Да пусть меня черти железными кольями побьют и шкуру с живого снимут, если я вас наедине с сим московским змеем оставлю! Ему ведь только того и нужно, чтобы вы без присмотра остались и некому было вас от опасности уберечь! Но я, назло ему, пойду с вами, побратимы, и не дам завести вас в западню!
— Слышишь, москаль? Я буду приглядывать за тобой, и если что не так!.. — Чуприна вскочил с места и, грозно сверкая глазами, обнажил до половины свою саблю.
В иное время за такие речи Дмитрий бы посек оскорбителя в капусту, но сейчас, когда его занимали более важные вещи, чем собственная честь, пропустил слова Чуприны мимо ушей. Постояв немного с полуобнаженной саблей, Чуприна понял, что выглядит глупо, и, нехотя вогнав клинок в ножны, опустился на свое место у костра.
— Все, угомонись! — устало махнул рукой Газда. — Не сердись на него, Дмитрий. Чуприна порой такое творит, что ни в какие ворота не входит, но казак он добрый, и в бою — верный товарищ.

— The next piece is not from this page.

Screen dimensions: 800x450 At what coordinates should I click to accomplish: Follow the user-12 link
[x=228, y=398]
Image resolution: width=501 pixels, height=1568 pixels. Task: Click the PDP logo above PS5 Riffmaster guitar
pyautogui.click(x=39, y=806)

А что ты ему не по нраву, так на то есть причина: он всех господ не любит, откуда бы родом они ни были. До того, как в казаки податься, он был холопом у одного заможного пана. Много добра от господ повидал — места живого на спине не осталось!
Чуприна возмущенно фыркнул, но промолчал. Ему явно не хотелось вспоминать былое.

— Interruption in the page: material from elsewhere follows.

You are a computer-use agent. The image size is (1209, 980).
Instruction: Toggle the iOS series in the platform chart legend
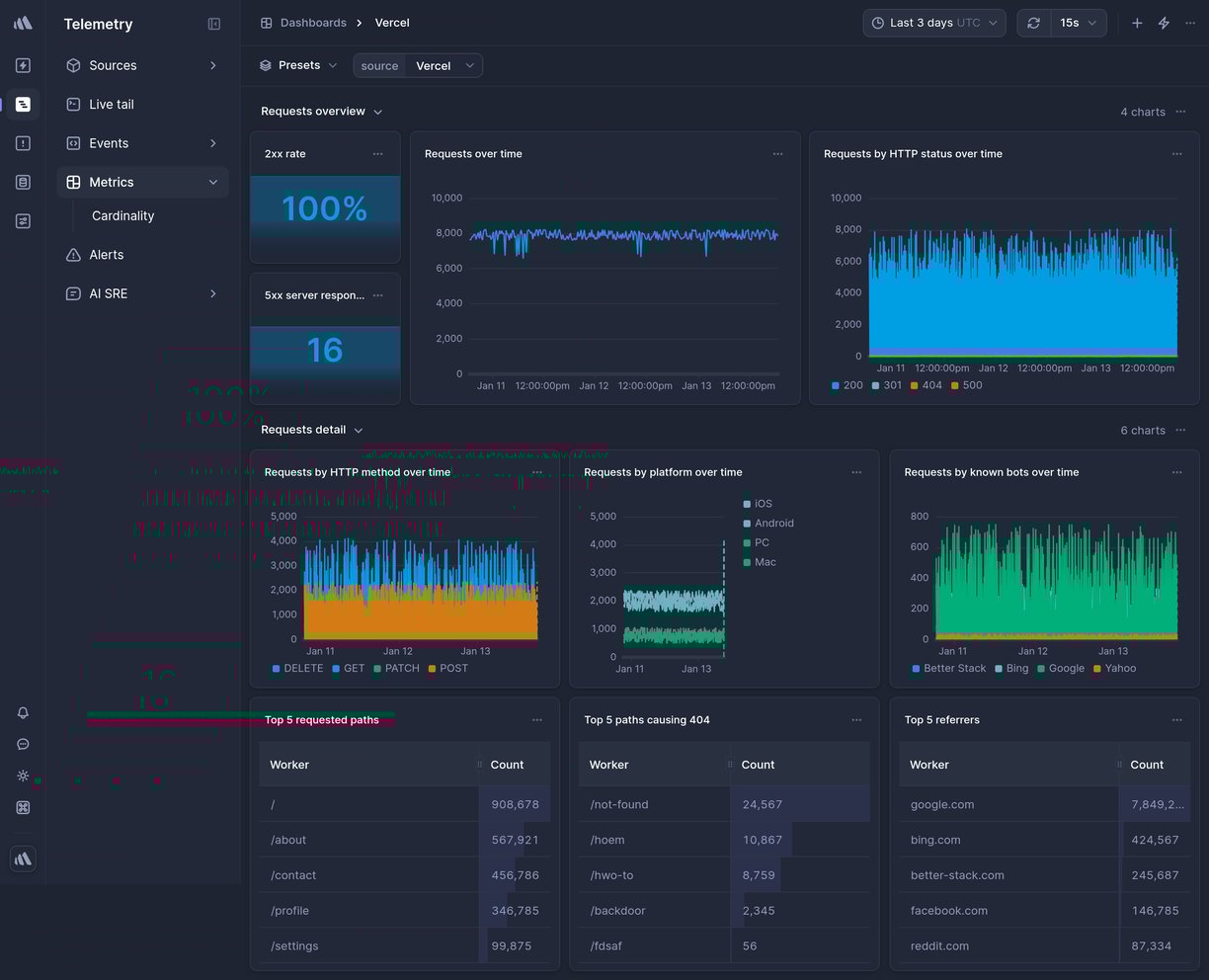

— Ладно, брат москаль, нам еще перед завтрашними трудами отоспаться нужно, — зевнул Газда, слегка успокоивший совесть обещанием помочь Бутурлину с поимкой беглого душегуба, — прикорни чуток, пока я за костром пригляжу, а после ты сменишь меня!
Дмитрий не стал противиться. Ему нестерпимо хотелось спать. Он завернулся в старую кошму, и, привалившись к глинистой стене, смежил веки.
Сон обрушился на него, как снежная лавина, и в этом сне он блуждал по зимнему лесу в поисках чего-то утерянного, без чего он не мыслил свою дальнейшую жизнь. Куда бы он ни шел, за ним повсюду следовал взгляд чьих-то больших глаз, полных надежды и тревоги. И лишь под утро Дмитрий понял, что это были глаза Эвелины.
Глава 25
Ярость рвалась из Флориана наружу. Еще бы! Сколько лет нежно обхаживать девушку, утешать в часы душевной скорби и боли, терпеливо ожидая, когда в ее душе проснется ответное чувство, и все лишь для того, чтобы ее любовь досталась другому!
Едва увидев Бутурлина, Флориан ощутил к нему странную неприязнь, которая усилилась еще больше, когда он понял, какими глазами смотрит на московита юная княжна.
В ее взоре было нечто большее, чем благодарность за спасение. В нем теплился огонек той страсти, которую он сам столько лет тщетно пытался разжечь в сердце Эвелины, и это вызвало в душе молодого шляхтича бурю страданий.